Remote work culture and how to build it, is a hot topic these days. I see it popping up frequently in my Google Alerts and in social media comments. But as I read the article and the responses, I find myself shaking my head. Remote work culture is organizational culture. It’s not a separate construct. There is research and articles already available on organizational culture. These are just as effective at solving common culture challenges experienced by remote workers, teams and organizations.
We don’t have to reinvent the virtual wheel.
In fact, there are research articles on this fracturing phenomenon: in research, remote work is sometimes treated as if it is different than office work. It’s not.
Organizational culture, is simply organizational culture. No matter where people perform the work.
What is “Organizational Culture”?
Culture is not about chance meetings around a water cooler. Organizational culture is defined as “the formal environment and norms that characterize a specific organization, as well as the informal behavioral and social phenomena that occur among individuals in an organization” (Mercadal, 2021). It is part top-down: policies, procedures, and branding. And it is one-part bottom-up: how employees react, utilize, and influence.
The top-down approach is what most people associate with organizational culture. But how do you guide the bottom-up approach?
It Starts with Values (or Principles)
You can guide employees to adopt informal behaviors that support your organization’s culture through organizational values. These values transcend whatever physical work arrangement you have. And, because organizational values influence decision making in the absence of specific rules, they act as a type of organizational glue.

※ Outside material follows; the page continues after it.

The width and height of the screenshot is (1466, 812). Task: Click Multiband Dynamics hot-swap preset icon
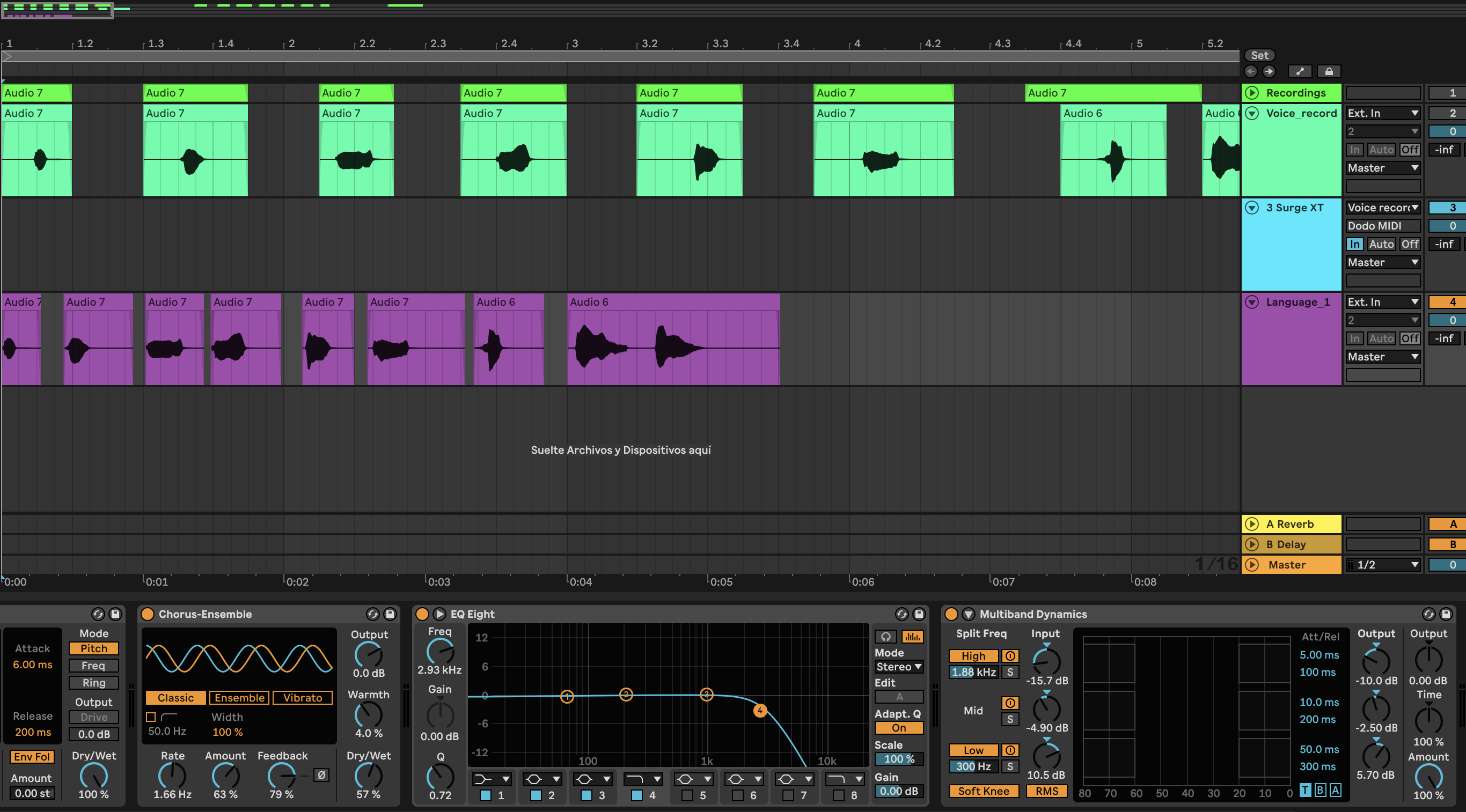click(x=1428, y=614)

I find that organizational values are best when they are written as a statement rather than a single word. Individuals interpret words in slightly different ways. My level and understanding of a concept is probably different than yours. I love Amazon’s four guiding principles because they are more descriptive, but still allow for some individual interpretation:
- customer obsession rather than competitor focus
- passion for invention
- commitment to operational excellence
- long-term thinking
Guiding principles like these can influence how employees approach decision making when faced with a new situation while working away from and having limited communication with others.
It Ends with Employees
A recent article by Julie Reiken, CEO of Trakstar in HR Executive Magazine suggested three warning signs to tell if your remote culture is struggling: Low meeting engagement, siloed departments, and poor employee communication. However, these are more likely symptoms of problems that contribute to the breakdown of organizational culture in general. They are not specific to remote work. Problems such as meeting fatigue, errors in organizational design, and poor expectation setting around communication norms – brick and mortars face these same problems.
Guiding principles, when truly embraced and practiced by the organization can influence not only from the top-down, but also from the bottom-up. And, from the home office as well as the corporate cubicle.
How have your companies’ guiding principles or values influenced your work-at-home routines?